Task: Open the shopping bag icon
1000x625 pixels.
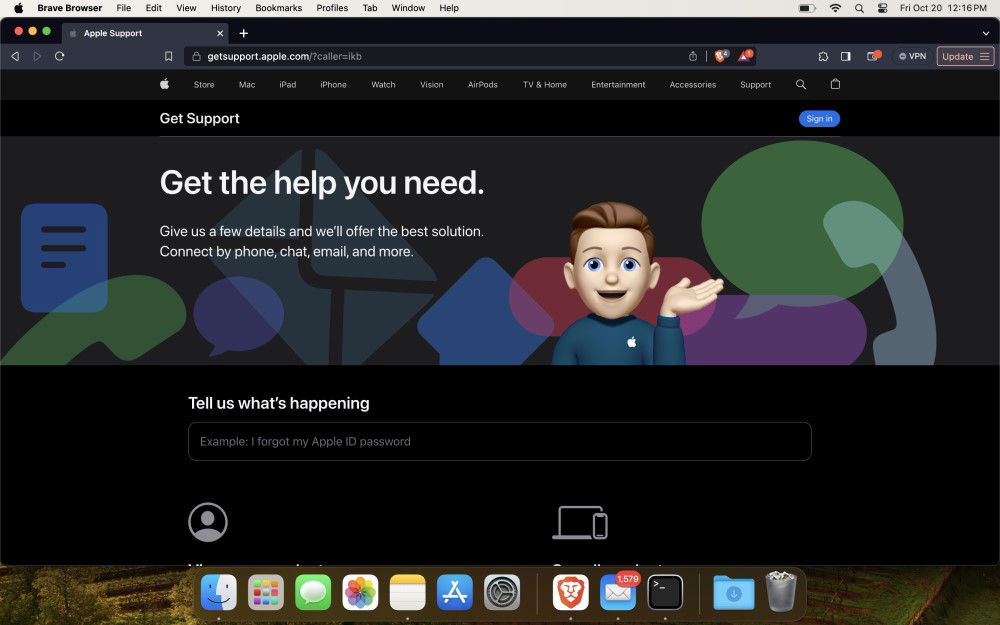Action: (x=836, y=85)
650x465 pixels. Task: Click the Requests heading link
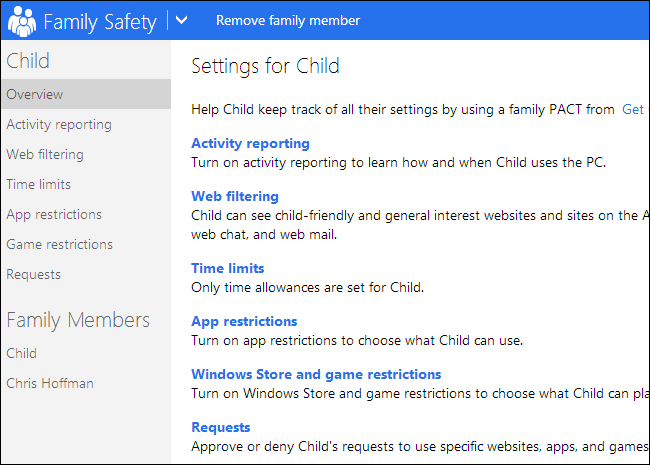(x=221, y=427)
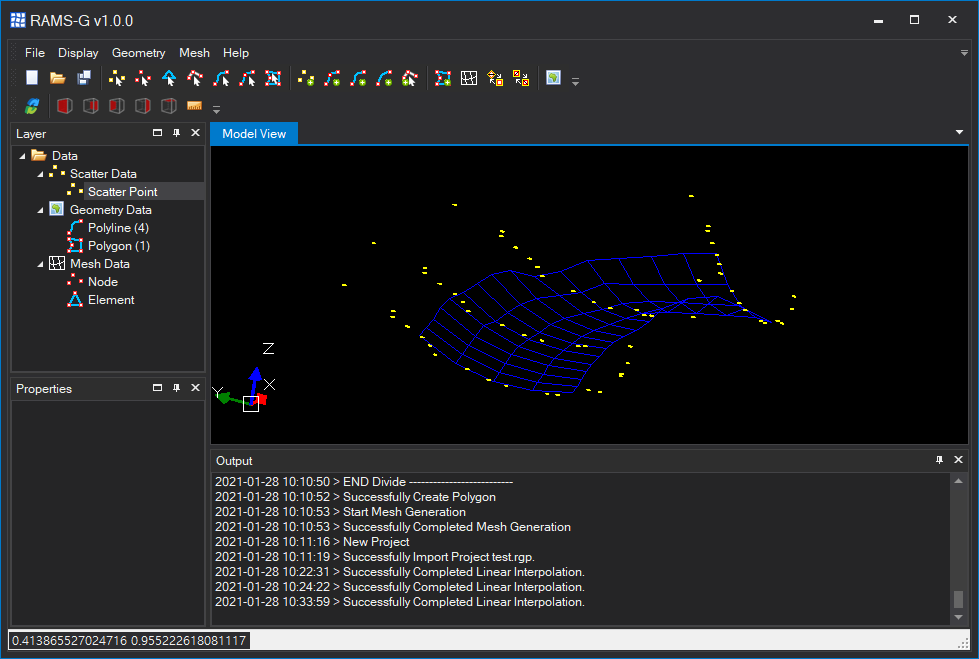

▶ _Exercise instructions_
Every record should come back exactly as it is, though none of the pictures should.

▶ _Solution to this task_
Task: Open the shopping bag icon
1000x625 pixels.
Action: (x=836, y=85)
650x465 pixels. Task: Click the Requests heading link
(x=221, y=427)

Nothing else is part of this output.